**Short problem 1**
In the notes on the Victorian Age, what was the name of the working-class movement that protested against the injustices of the industrial system?
**Short problem 2**
Continue the notes on the Victorian Age from the point where they stop.

**Text excerpt**
Appunti di Chiara Venuto
Acquistati su Skuola.net — non condividere senza il consenso dell’autrice
Cultura e letteratura inglese
Victorian age: introduzione
Almeno 1 (max. 2) testo antologico di Victorian Age — 2 letture integrali.
Victorian age (1837-1901)
The novel and the age
The Victorian Age is so called after the name of Queen Victoria, who was the one who rules the UK of Britain and Ireland for more than 60 years. The era covers the period that runs from 1837 (the year of Victoria’s birth) to 1901 (the year of Victoria’s death). Some critics believe this age should start in 1832, since it was in this year of the Reform Act. This period was marked by some dramatic changes that brought Britain’s to its highest growth; during these years Britain became the largest empire that has ever existed.
This period led some dramatic changes in politics, society, religion, etc. The period was marked by the transition from a way of life based on the ownership of land to a modern urban economy. The rapid growth of industrial cities was the result of industrialisation (which is, then, quite linked to urbanisation). However, the grandiose industrial growth was accompanied by labouring and living conditions which were often nothing short of horrendous: that’s why there will be the emergence of a powerful and extensive working-class movement, Chartism, protesting against the injustices of the industrial system and demanding a radical reform of Parliament. Their petitions were also ignored. However, social reforms were pressed for by the Trade Unions, which were legally recognised by the 1871 Trade Union Act and which were to give birth in 1893 to the Labour Party. This is also the period of the Education Act and of the Reform Bills (1832, 1867, 1884).
It is also important to say that the Victorian bourgeois society relegated women to the role of ‘angels of the hearth’ and promoted a bigot idea of decorum which excluded any reference whatsoever to sexuality. The other face of this moralism is illustrated by the massive increase in the number of prostitutes.
Victoria’s reign, finally, coincides with the phase of maximum colonial expansion: after the acquisition of almost all the Indian sub-continent, the Empire expanded into Afghanistan and the South China Sea, Sudan and part of East Africa, South Africa (1902). The independence movement led by Daniel O’Connell had acquired political rights for the Catholic population when the great famine of 1845-46 led to the death from starvation of millions of Irish people and the massive migration to the British mainland or to the USA. Ireland was to remain a colony until 1921.
Victorian age was a period of rapid transformation and profound change. There can’t be simple labels for a reign that begins with bishops in cauliflower wigs and end with people driving motor cars. The only key to this period of unprecedented change, is change itself.
The imperialist expansion created an empire of unprecedented size and might. The unprecedented increase of population. The rapid urbanisation as a result of industrialisation. The spectacular growth of industrial cities especially in the north of England. The industrial city and the railway engine are the most striking symbols of the age.

**Extracted data**
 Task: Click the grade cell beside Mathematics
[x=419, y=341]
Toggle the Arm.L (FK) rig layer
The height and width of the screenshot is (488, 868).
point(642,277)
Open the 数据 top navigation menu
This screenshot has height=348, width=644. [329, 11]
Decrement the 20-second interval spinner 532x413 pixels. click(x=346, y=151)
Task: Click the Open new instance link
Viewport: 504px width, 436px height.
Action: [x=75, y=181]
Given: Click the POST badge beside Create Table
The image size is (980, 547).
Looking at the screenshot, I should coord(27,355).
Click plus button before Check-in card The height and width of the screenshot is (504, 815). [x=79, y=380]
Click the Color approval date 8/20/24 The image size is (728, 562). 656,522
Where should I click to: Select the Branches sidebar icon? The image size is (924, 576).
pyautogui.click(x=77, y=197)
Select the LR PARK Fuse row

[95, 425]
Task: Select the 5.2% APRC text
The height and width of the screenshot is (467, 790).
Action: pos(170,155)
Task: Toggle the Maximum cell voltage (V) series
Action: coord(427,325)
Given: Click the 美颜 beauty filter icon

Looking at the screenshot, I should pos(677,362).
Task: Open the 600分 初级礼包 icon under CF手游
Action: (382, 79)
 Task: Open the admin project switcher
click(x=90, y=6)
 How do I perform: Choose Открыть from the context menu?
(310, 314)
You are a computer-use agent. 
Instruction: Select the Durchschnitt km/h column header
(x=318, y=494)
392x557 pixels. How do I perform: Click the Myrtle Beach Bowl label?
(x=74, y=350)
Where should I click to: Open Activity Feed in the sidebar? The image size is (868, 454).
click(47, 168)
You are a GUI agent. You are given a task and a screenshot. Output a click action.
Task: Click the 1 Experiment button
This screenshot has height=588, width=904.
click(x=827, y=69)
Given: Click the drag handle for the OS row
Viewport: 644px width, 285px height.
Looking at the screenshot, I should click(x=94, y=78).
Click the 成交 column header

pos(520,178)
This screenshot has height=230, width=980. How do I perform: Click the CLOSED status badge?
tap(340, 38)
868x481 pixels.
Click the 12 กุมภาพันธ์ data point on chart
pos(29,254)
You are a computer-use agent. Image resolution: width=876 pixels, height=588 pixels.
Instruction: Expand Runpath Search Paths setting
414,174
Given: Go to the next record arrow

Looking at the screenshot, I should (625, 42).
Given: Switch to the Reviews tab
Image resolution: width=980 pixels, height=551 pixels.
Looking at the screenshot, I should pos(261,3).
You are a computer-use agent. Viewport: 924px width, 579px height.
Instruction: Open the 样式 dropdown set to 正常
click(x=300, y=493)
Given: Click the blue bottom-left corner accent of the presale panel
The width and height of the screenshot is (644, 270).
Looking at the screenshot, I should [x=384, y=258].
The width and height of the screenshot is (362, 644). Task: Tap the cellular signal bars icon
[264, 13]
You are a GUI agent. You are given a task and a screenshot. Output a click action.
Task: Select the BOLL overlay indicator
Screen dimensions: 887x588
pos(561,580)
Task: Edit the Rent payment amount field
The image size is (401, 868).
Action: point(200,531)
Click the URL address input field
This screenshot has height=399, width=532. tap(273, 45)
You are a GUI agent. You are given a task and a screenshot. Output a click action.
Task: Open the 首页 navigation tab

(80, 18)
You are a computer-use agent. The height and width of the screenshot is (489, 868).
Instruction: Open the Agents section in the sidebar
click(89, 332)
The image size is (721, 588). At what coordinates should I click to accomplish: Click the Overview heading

**Result 1**
Chartism.

**Result 2**
There’s no doubt that industrialisation re-shaped the landscape that led millions of people to industrial cities in order to work in factories. This situation also meant the growth of middle class, and the decline of aristocracy. Perhaps, the symbol that better describes Britain’s industrial change of this period is the locomotive, which introduced a new way of perceiving the two important coordinates of space and time. We can say that it introduced a fluid perception of both time and space. The relation between time and space is meant to change forever.
Optimism and hope
Optimism and hope constituted the ideological framework of a nation that by its enormous scientific and technological achievements inevitably believed that anything was possible. Darwin published ‘The Theory of Evolution’ (1859); The Great Exhibition at Crystal Palace in London in 1851, exhibits technical and industrial advanced of the age.
This period was marked by hope and fate in progress; nevertheless, a deep insight into the age reveals that contradictory tendencies marked the era. Then, there’s both optimism and anxiety.
Divisioni del Victorian Age
According to a tripartite division of the period, Victorian Age can be divided as follows:
- Early Victorian period (1832-1851: change and crisis). This period was marked by change and crisis, but it was also marked by two important non-literary events: railway expanded, and the 1832 reform bill that gave voting rights to industrial cities (in favour of industrial cities and middle class). This can be defined as a period of troubles, mainly because industrialisation produced many social troubles (working conditions were deplorable for both men, women and children, the youth often worked in mines, and poor people lived in slums).
- Mid Victorian period (1851-1870: a period of balance). England was proud of its science, technology, progress (the period was marked by the invention of photography, telephone, telegraph – the Great Exhibition of 1851 symbolises England’s supremacy over the other countries in terms of progress.
- Later Victorian period (1870-1901: an age of anxiety). Marked by a general mood of anxiety and decay of Victorian beliefs, there was a general sense of dissatisfaction in a society in transition to other unknown destinations, less hopeful.
Prose fiction e il romanzo vittoriano
The supreme literary achievement of the Victorian age is in its prose fiction. Victorians were ‘novel reading’ people and novel was a very popular form. The story of the Victorian novel is the story of the novelists’ attempts to interpret their changing world. Novelists brought the crowded stuff of the world into their works.
The difficulty of generalising about Victoria novel is the same as generalising over the period itself: in fact, there’s a close relationship between Victorian novel and the age during which it was produced. The novel interprets its time and the society of its time; it also interprets the changes and the transformations of the era. In other words, though their novels Victorian novelists gave voice the hopes and fears of the time. We can also say that Victorian novel became sort of the magister vitae of the age. Its main aim was amusement, but it often had a didactic purpose. Of course, Victorian novelists were conscious of the fact that they were writing for a middle-class audience. Victorians read novels for escape and diversion. Mostly belonging to urban middle class and devoted more to commerce than literature, Victorian readers wanted to read realistic books, not too complex, that could be read by the whole family and that had a didactic and moral quality. Novels had the aim of making readers finer people.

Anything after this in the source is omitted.